Feature Proposal : interceptors
Motivations to Implement this feature.
OrmLite Insert, Update Filters are well, however they can lead into few limitations.
- Large switch statements to check if the entity is the desired to process.
- Put all the logic in a single place, could lead in a very large and unreadable code.
- There is no flexibility to add behaviour as a new functionality need to merged with the current delegated or it will be erased.
Proposal
Interceptors.
They are basically classes that implement C# IEntityInterceptor interface.
/// <summary>
/// Represent a plugin to perform operations for a given entity.
/// </summary>
/// <typeparam name="T"></typeparam>
public interface IEntityInterceptor<in T> : IEntityInterceptor
{
/// <summary>
/// Execute code before create a new entity.
/// </summary>
/// <param name="dbCmd"></param>
/// <param name="entity"></param>
/// <returns></returns>
Task OnInsertAsync(IDbCommand dbCmd, T entity);
/// <summary>
/// Execute code before update an entity.
/// </summary>
/// <param name="dbCmd"></param>
/// <param name="entity"></param>
/// <returns></returns>
Task OnUpdateAsync(IDbCommand dbCmd, T entity);
}
This will be executed for each Insert, Update call for an entity. Benefits using this approach.
- Fully Async Code for Interception
- 100% Compatible with Async, 0 breaking change.
- Multiple classes with different responsibilities (+ Readability +Separation of Concerns)
- Flexibility to assign more behaviour without break any existing code.
- More testable code that change entities through interception.
At code level
- Filters more controlled in a single place if in the future more operations needs to be performed.
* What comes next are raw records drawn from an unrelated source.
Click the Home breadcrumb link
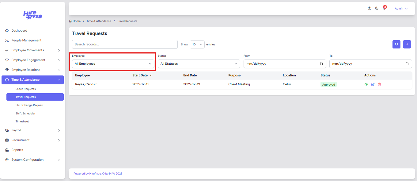The image size is (417, 181). [x=75, y=21]
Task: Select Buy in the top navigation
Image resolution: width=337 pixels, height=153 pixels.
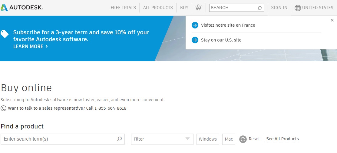Action: click(x=184, y=8)
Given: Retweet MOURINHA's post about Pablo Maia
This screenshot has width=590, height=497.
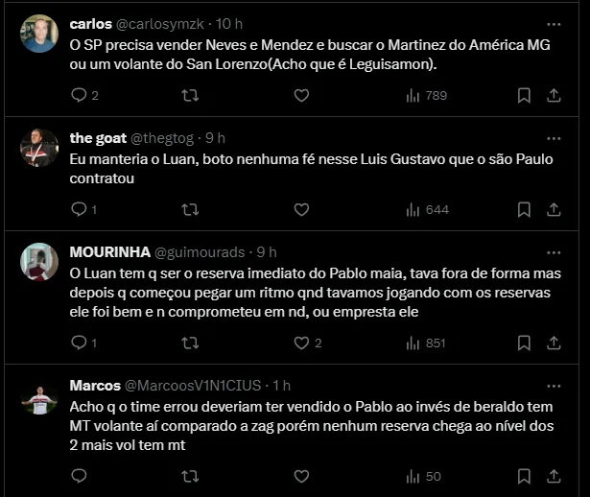Looking at the screenshot, I should (x=190, y=343).
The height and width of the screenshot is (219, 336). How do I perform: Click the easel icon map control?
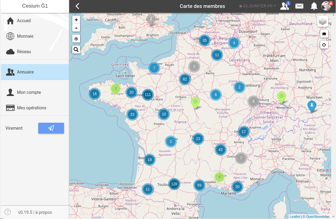tap(324, 34)
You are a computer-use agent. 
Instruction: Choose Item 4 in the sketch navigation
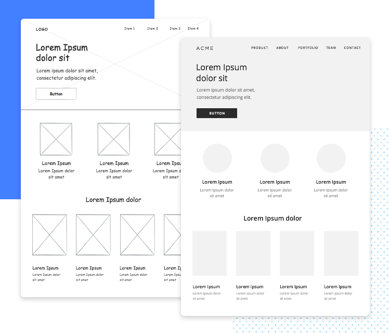coord(193,29)
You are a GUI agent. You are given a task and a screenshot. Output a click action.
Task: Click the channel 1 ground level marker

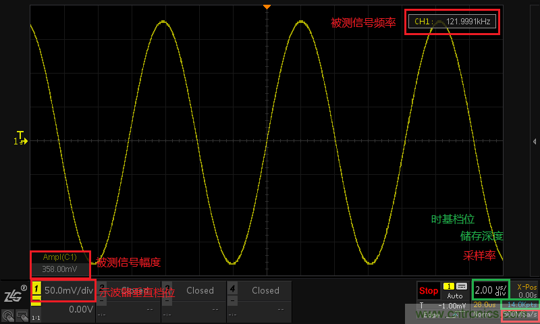pos(20,141)
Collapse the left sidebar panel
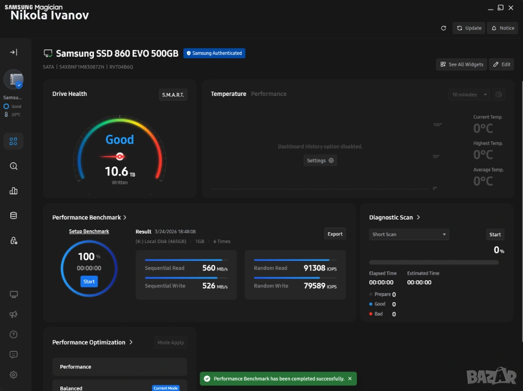 click(14, 52)

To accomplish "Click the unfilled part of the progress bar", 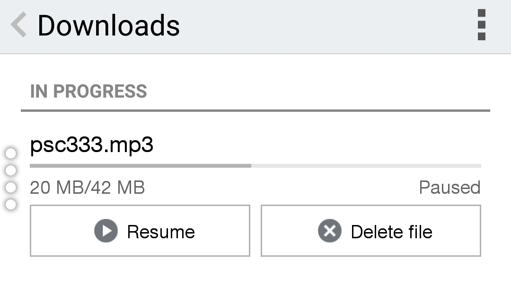I will [x=366, y=166].
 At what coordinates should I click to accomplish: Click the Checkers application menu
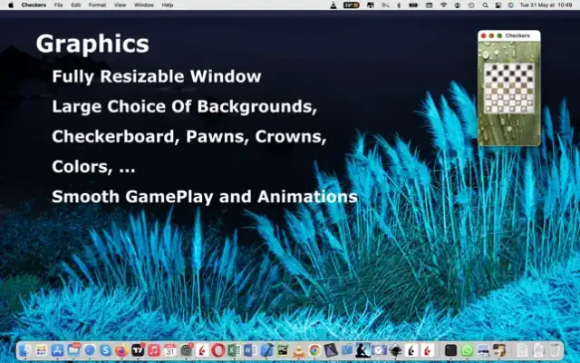click(x=34, y=5)
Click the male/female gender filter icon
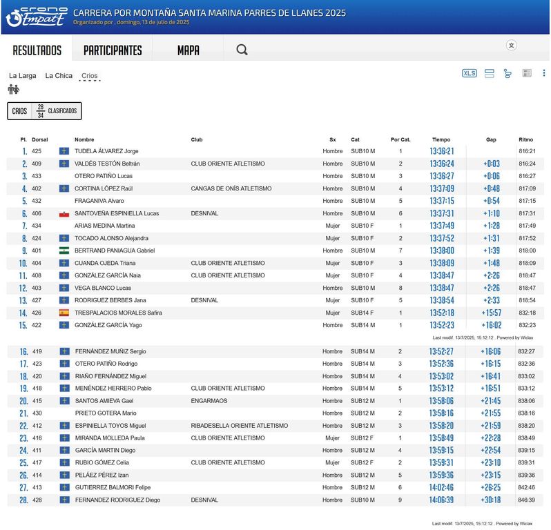The image size is (551, 530). tap(14, 89)
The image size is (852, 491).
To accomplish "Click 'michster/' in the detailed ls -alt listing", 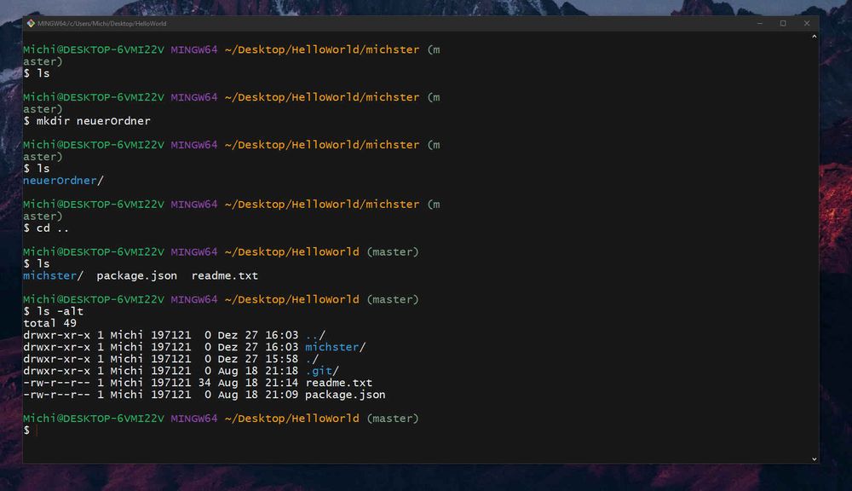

Code implemented and unit tests added.
Usage:
[Alias("client")]
public class Client
{
public string Email { get; set; }
public string Domain { get; set; }
}
public class : IEntityInterceptor<EmailAddressesPoco>
{
public string Name => "InterceptorName";
public Task OnInsertAsync(IDbCommand dbCmd, Client entity)
{
return Task.Completed.
}
public Task OnUpdateAsync(IDbCommand dbCmd, Client entity)
{
entity.Domain = entity.Email.Split('@')[1];
return Task.Completed;
}
}
Registration is straight forward
OrmLiteConfig.AddInterceptor(new NewInterceptor());
Feature proposal:
- Support Interceptors for base/abstract classes for common usage cases like Auditable classes.
- Allow run interceptions in parallel with a configuration.
- New overload with the connection in Interceptors, that way the user can perform operations from an Interceptor for related entities or recursive loops.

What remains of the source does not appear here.